● Data shown
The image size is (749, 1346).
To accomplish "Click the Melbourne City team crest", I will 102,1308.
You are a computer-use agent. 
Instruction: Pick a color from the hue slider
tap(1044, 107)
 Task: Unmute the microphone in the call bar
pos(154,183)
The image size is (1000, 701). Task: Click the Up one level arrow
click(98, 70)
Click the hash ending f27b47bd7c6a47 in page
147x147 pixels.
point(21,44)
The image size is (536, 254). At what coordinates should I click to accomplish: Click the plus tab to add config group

==

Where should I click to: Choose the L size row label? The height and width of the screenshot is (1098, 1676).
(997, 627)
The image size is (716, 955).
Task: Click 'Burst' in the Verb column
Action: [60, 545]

--

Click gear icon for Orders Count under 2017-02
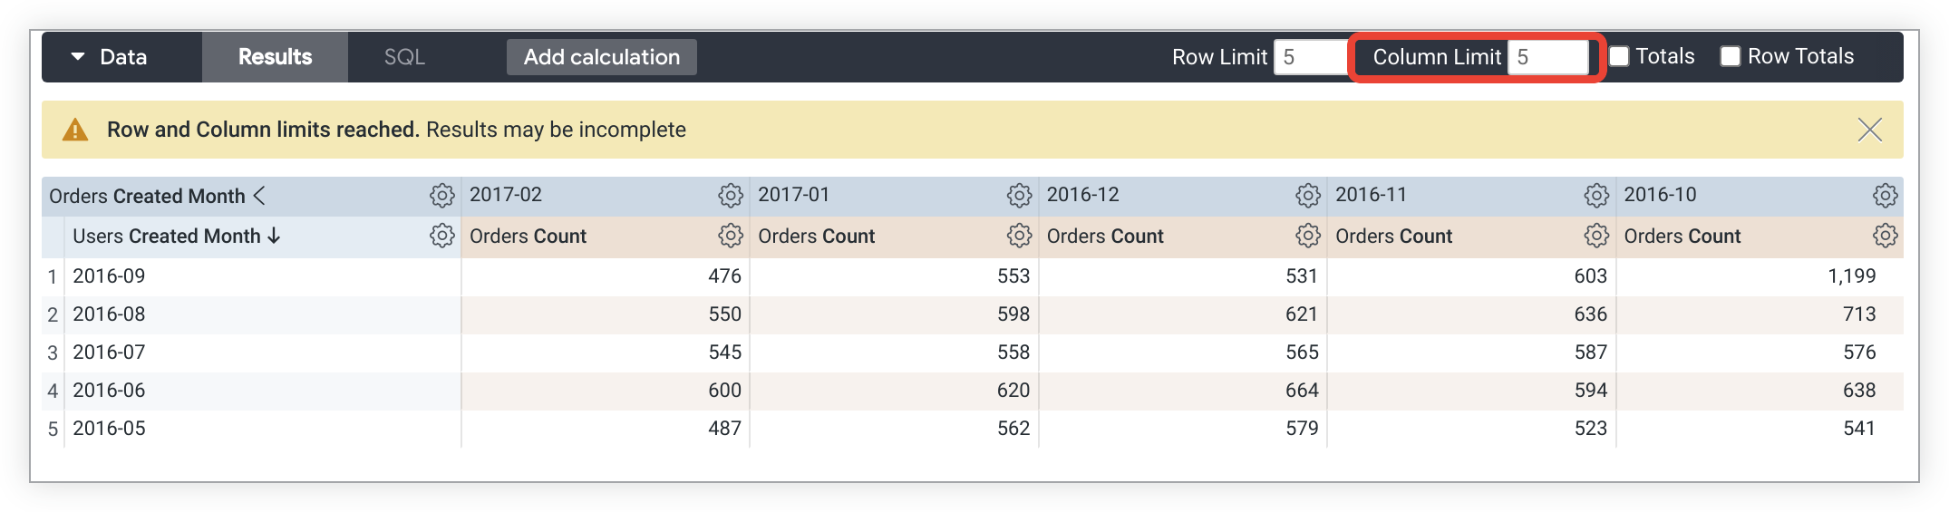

● What you should do
Tally the lines of the records above that contain the word "accomplish". Give only the total.

● Written answer
2